Using AVR ATTiny2313 to generate VGA (video) signals – Part 2

For a quick reference:

  1. Part 1 – The basics
  2. Part 2 – The circuit and the algorithm

In this next part we will cover the algorithm design and the circuit. I’ll also provide my code.

Understanding the VGA timings in a little more detail…

We need to generate VSync and HSync pulses that meet the exact timing requirements as well as they overlap very well.

To understand what I meant, the sequence of steps given below might help you:

  1. First a VSync signal is generated. It starts by pulling the VSync pulse low.
  2. At this very moment, we also pull the HSync pulse low.
  3. One HSync pulse (-ve Pulse and +ve Pulse) width is 31.7 microseconds.
  4. One VSync low pulse width is 0.063 milliseconds. If you noticed, this is equal to two HSync pulses.

[Items]
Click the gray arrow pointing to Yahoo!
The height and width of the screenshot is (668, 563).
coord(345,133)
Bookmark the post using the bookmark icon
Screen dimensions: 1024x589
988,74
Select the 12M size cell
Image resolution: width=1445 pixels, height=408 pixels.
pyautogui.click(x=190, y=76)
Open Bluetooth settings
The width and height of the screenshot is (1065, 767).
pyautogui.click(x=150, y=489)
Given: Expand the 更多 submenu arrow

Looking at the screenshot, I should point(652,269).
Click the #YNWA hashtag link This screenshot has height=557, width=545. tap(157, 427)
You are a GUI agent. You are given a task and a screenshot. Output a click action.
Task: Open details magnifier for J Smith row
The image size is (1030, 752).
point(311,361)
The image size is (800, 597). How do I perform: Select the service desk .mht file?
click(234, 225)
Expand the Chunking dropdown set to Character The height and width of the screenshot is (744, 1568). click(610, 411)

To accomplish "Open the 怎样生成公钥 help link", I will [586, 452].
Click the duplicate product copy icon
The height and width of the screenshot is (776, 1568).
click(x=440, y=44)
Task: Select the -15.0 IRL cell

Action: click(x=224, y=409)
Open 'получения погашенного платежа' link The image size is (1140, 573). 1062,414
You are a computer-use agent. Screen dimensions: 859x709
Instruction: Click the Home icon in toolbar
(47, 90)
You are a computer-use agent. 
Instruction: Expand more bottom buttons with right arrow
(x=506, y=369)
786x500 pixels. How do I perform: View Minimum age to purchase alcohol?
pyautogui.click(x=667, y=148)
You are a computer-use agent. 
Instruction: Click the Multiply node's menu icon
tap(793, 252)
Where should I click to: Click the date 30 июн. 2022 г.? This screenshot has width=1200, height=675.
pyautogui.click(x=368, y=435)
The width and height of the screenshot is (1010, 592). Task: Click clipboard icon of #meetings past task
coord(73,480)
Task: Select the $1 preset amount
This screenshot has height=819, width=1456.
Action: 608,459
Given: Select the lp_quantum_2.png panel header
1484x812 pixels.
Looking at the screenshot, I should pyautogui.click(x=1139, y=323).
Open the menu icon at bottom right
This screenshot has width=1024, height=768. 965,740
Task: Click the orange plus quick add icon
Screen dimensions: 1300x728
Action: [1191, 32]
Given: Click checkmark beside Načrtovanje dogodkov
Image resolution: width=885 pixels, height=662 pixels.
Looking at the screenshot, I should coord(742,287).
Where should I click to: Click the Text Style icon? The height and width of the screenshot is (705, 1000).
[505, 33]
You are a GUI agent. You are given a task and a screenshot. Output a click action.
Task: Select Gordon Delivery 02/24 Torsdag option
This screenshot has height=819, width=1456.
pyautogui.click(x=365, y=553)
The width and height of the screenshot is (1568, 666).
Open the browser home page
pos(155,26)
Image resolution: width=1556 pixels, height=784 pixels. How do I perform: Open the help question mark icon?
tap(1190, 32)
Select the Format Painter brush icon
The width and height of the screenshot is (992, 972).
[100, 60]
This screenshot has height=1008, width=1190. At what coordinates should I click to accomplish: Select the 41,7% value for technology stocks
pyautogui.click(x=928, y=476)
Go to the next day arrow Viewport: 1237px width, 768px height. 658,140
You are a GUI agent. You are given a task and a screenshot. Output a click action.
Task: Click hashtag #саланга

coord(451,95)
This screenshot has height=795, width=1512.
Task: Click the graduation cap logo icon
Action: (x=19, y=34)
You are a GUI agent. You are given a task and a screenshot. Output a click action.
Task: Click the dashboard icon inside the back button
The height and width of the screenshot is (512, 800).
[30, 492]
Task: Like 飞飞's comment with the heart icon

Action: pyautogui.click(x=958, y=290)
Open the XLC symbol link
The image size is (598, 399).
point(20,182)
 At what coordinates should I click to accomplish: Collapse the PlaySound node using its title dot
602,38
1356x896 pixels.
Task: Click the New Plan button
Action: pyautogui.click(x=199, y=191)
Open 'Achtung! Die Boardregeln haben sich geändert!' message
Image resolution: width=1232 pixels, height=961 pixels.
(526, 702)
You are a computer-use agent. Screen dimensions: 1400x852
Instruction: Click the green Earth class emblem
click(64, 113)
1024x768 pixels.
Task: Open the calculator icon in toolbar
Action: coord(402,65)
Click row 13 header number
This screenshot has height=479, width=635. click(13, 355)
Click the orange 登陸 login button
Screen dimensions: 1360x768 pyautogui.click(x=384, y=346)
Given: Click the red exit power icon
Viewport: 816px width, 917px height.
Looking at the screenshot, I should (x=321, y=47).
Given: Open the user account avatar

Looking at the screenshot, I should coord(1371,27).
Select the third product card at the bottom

[Parts of the exercise]
(1) Reproduce a passage of the VGA article word for word, starting at "In this next" and ending at "overlap very well.".
(2) Extend the ATTiny2313 VGA article onward from its last sentence.
The material is separate from the VGA article and stands on its own.

[Results of the exercise]
(1)
In this next part we will cover the algorithm design and the circuit. I’ll also provide my code.

Understanding the VGA timings in a little more detail…

We need to generate VSync and HSync pulses that meet the exact timing requirements as well as they overlap very well.

(2)
  5. Therefore, when VSync goes low, keep it low, until two HSync pulses have elapsed.
  6. Next, VSync remains high (the backporch) for sometime. In this time, we continue to generate HSync pulses. Again, if you look at the timings, we need to generate 33 HSync pulses which equal to the backporch time of VSync.
  7. After that, forget VSync and focus on HSync. Now, for next 480 HSync pulses, we can show video data, but remember, after the HSync pulse goes high, wait for 1.9 microseconds before sending video data. Also, video data must be less than 25 microseconds to ensure we do not send video data during HSync frontporch (of 0.63 microseconds).

The picture below outlines the relationship between VSync, HSync and video signal:

VGA timing relationships

VGA timing relationships

Developing the VGA signal generator algorithm

Now here is the big clue….

If we can create HSync waveform and use the low going pulse of HSync to control VSync and Video, we are done….this is where the 16-bit timer of Attiny2313 will help us.

We will use CTC mode. I would request that you read the datasheet and clearly understand CTC mode. I’ll reproduce only the necessary items here.

The diagram below outlines the process. We use CTC mode.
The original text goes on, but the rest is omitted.